Cruel triángulo

ANTONIO PARRA SANZ

Así podría calificarse la relación que mantienen, durante toda la novela, Leandro, Carola y Luchino, tres activistas de izquierdas que en el tardofranquismo se verán abocados a cometer un atentado de magnitudes inimaginables, y gracias a los cuales recreamos el ambiente sociopolítico vivido en Murcia en los tiempos previos a la muerte del dictador.

Paco López Mengual es un hombre que engaña, uno le ve mesurado, tranquilo, a ratos diríase que algo despistado, pero siempre está escuchando, y de esa atención, además del cariño hacia la literatura, nace una novela en la que lo psicológico va de la mano de lo histórico y lo ficcional, y en la que nos regala a tres magníficos personajes: una niña rica que quiere salirse del tiesto y vivir la senda revolucionaria, un joven dispuesto a todo y más por la causa, y un tercer hombre magnético, que será el nudo que aglutine a su alrededor la existencia de sus dos compañeros.

Para que la novela no sea un manifiesto de la lucha comunista contra el dictador, Paco López Mengual elabora una trama en la que las injusticias que sufre Leandro le abren la puerta de su mente, y en la que las manipulaciones, los engaños, la sombra policial (impagable la figura del policía Silla) y las venganzas tienen mucho que decir en el destino de este trío, así como en el final de algún nazi que otro de los que se refugiaron en nuestro país al finalizar la Segunda Guerra Mundial.

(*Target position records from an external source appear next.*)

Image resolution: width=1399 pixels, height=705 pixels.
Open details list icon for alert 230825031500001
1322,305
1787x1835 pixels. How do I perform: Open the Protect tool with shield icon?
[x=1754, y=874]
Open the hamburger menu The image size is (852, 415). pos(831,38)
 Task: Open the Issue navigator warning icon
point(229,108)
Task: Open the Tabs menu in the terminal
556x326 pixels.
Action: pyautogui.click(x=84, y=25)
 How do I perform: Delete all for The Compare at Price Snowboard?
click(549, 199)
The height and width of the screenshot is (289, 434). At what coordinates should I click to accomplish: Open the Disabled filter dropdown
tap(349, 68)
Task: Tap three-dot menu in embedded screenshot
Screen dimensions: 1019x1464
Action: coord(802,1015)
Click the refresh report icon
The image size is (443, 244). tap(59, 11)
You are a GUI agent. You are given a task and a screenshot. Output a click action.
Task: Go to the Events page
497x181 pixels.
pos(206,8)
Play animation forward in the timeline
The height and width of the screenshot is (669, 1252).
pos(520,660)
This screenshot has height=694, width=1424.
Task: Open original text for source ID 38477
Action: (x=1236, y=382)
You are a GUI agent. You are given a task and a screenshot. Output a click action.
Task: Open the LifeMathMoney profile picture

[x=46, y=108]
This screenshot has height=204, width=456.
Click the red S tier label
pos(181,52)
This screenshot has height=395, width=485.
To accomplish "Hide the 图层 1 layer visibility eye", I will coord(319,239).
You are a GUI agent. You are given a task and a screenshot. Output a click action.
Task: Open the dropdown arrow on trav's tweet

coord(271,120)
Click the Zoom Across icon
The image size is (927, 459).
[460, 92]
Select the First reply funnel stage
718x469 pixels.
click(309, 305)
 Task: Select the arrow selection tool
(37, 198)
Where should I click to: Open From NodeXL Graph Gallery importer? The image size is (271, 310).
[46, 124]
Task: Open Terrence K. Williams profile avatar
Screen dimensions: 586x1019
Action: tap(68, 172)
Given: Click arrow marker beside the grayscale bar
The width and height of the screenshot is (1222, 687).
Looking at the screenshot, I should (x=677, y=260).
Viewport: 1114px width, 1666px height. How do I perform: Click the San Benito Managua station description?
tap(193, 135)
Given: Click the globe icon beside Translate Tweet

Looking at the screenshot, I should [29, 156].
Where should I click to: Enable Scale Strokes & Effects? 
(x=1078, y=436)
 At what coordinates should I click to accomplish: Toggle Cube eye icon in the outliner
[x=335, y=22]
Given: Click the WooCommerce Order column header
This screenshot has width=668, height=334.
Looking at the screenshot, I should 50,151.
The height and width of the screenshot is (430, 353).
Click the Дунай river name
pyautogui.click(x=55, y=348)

Con dos tramas temporales, seremos víctimas del juego pergeñado por el autor molinense, en el que nada, o casi nada, termina siendo lo que a priori parecía. Y todo ello con una prosa exacta, y unos guiños que nos llevan por el camino deseado, ya sea de ida o de vuelta, en Murcia o en Madrid, en libertad o en el interior de una celda. Inolvidable.